La fumarola più grande d’Europa, un super vulcano potenzialmente distruttivo e che dall’area Flegrea è collegato sotto terra fino al Vesuvio. Tanti chilometri che costituiscono la famosa “zona rossa“, ovvero quell’area critica e soggetta ad evacuazioni in caso di eruzioni.
Un territorio sempre sotto costante controllo da parte dell’Osservatorio vesuviano e dai geologi dell’Istituto nazionale di geofisica e vulcanologia (INGV) “C’è stata una grande eruzione circa 39.000 anni fa di grande impatto i cui prodotti sono stati ritrovati addirittura in Siberia“, queste le dichiarazioni riportate da Il Corriere del Mezzogiorno, di Vincenzo Morra, ordinario di petrografia all’Università Federico II di Napoli e coordinatore per la comunicazione della Società geologica italiana.

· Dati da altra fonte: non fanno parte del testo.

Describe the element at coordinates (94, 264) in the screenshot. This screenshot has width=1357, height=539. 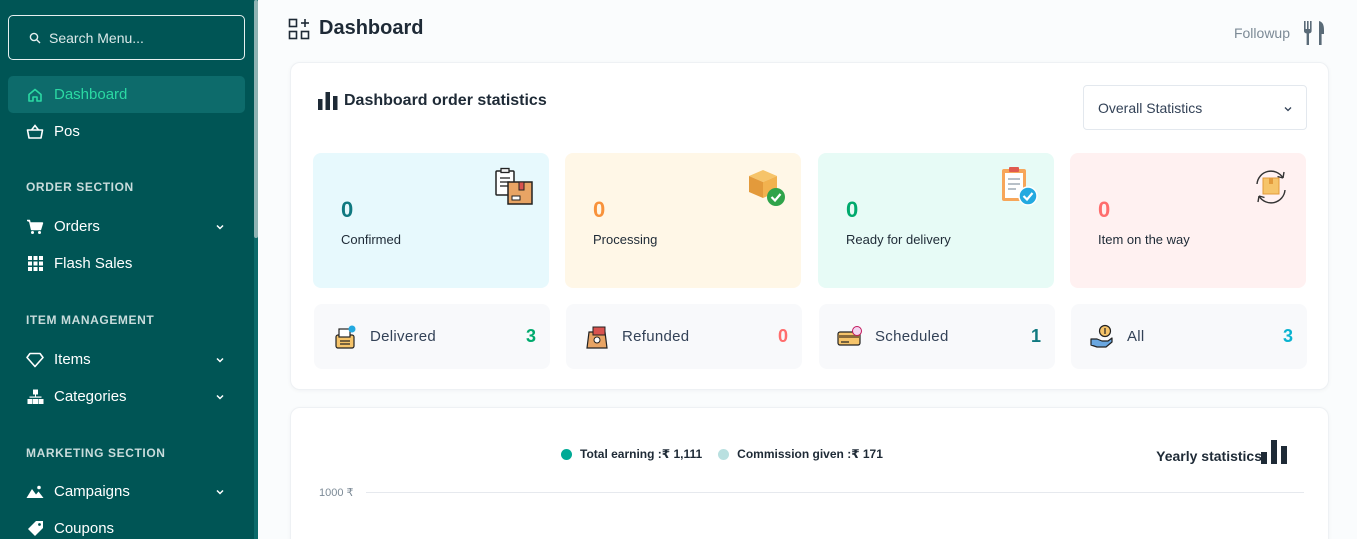
I see `sidebar-item-label: Flash Sales` at that location.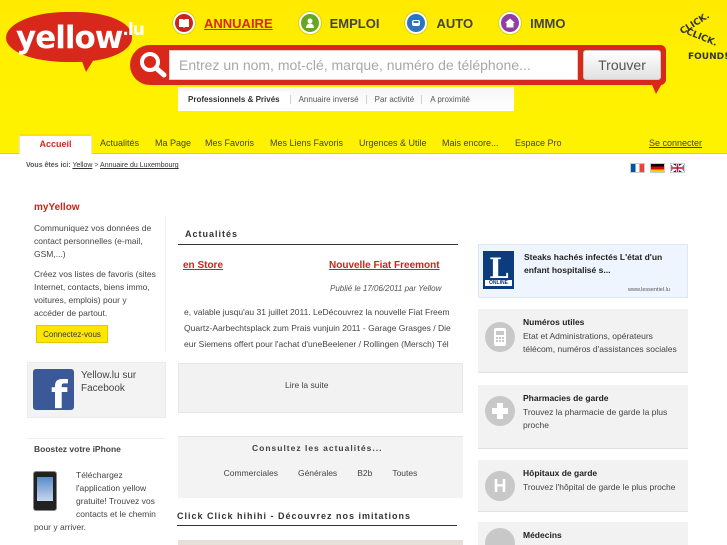 Image resolution: width=727 pixels, height=545 pixels. Describe the element at coordinates (234, 99) in the screenshot. I see `search-tab-pros-prives: Professionnels & Privés` at that location. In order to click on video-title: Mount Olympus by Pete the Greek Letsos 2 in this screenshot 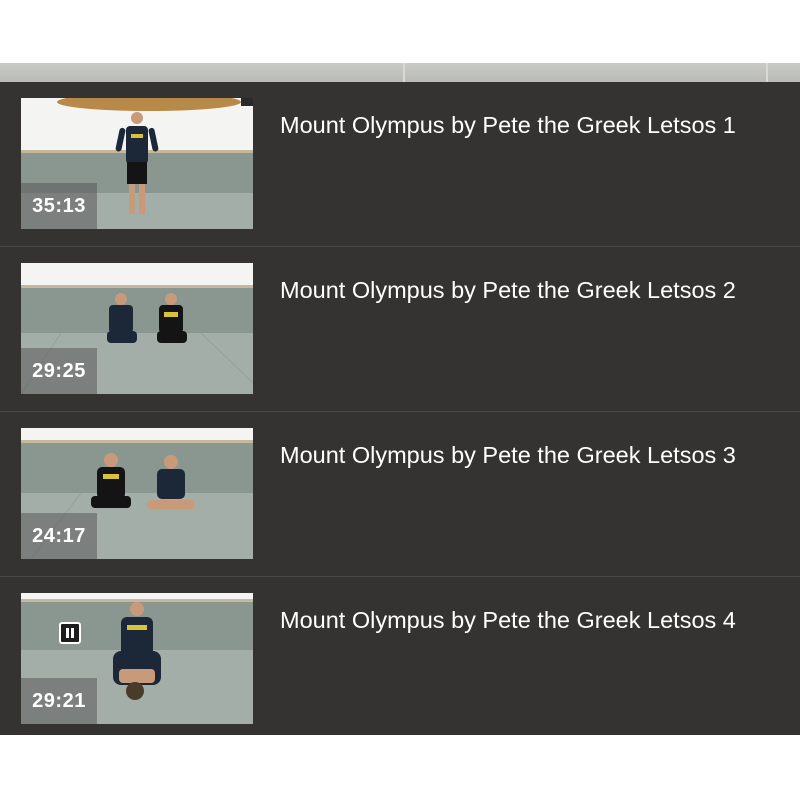, I will do `click(538, 290)`.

“Il vulcano va monitorato e va tenuta in considerazione la pericolosità elevata ma al momento è sotto controllo“, ha ribadito Stefano Caliri, primo tecnologo dell’INGV sezione Napoli. Per questo vi è un nuovo strumento che risulta fondamentale per il controllo e il monitoraggio delle attività sismiche e vulcaniche dell’area interessata.
Esso può prevenire i rischi e gestire le risorse anche se la carta geologica è ferma al 2000 per mancanza di fondi. “La cartografia può essere d’aiuto per capire ed interpretare quanto avvenuto nel passato e soprattutto a delineare quali possono essere vie preferenziali di risalita di questi fluidi, che vengono dal basso e che sono legati sicuramente a una camera magmatica che i ricercatori pongono a pochi chilometri di profondità. Attualmente, da un punto di vista di piano della Protezione civile ci troviamo in piena zona rossa. La zona rossa è la zona che dovrà essere evacuata per prima ove mai ci siano segnali importanti di possibili ed imminenti eruzioni. Tutti gli studi effettuati molti dei quali sono confluiti anche nella cartografia ufficiale, hanno portato ad avere nuove informazioni che hanno permesso di stabilire e di allargare la zona rossa anche su altre zone della città di Napoli come per esempio le municipalità delle zone collinari“, ha affermato Morra.
La mappatura della zona ha contribuito all’individuazione delle aree più a rischio in caso di eruzione. “L’Italia ha una carta geologica terminata che è la vecchissima carta geologica che ha iniziato ad essere prodotta prima della seconda guerra mondiale e poi ha un nuovo prodotto più dinamico che è la nuova carta geologica che viene aggiornata e viene realizzata ad una scala maggiore. Questa carta è stata iniziata nel 1989 ma è rimasta incompiuta per mancanza di fondi. Se voi andate dal medico vi fareste curare da un medico che si rifà alle conoscenze del 1950?“, queste le parole di Sandro Conticelli (ordinario di Petrografia e presidente della Società Geologica Italiana) riportate dal Corriere del Mezzogiorno.
“Le zone da coprire sono ancora molte e dell’anno 2000 non ci sono più finanziamenti su questo tipo di progetto e quindi la conoscenza del territorio si è congelata. I buchi nella carta geologica sono in zone che sono invece strategiche per il territorio come per esempio dove sono avvenuti i terremoti nel centro Italia nell’Umbria, nelle Marche e in Abruzzo. Il non aver avuto queste conoscenze hai impedito una fase di intervento addirittura in fase preliminare di pianificazione, che stiamo pagando ancora adesso”, ha invece affermato Fabrizio Berrà, ordinario di geologia all’università Statale di Milano.
“Il non avere conoscenze ci impedisce di sapere cosa c’è sotto e quello che c’è sotto è indispensabile per gestire i rischi e per gestire le risorse. Sicuramente si possono mitigare quelli che sono gli effetti naturali si può mitigare il rischio ma non senza la carta geologica che è l’ elemento di base”, ha concluso Conticelli.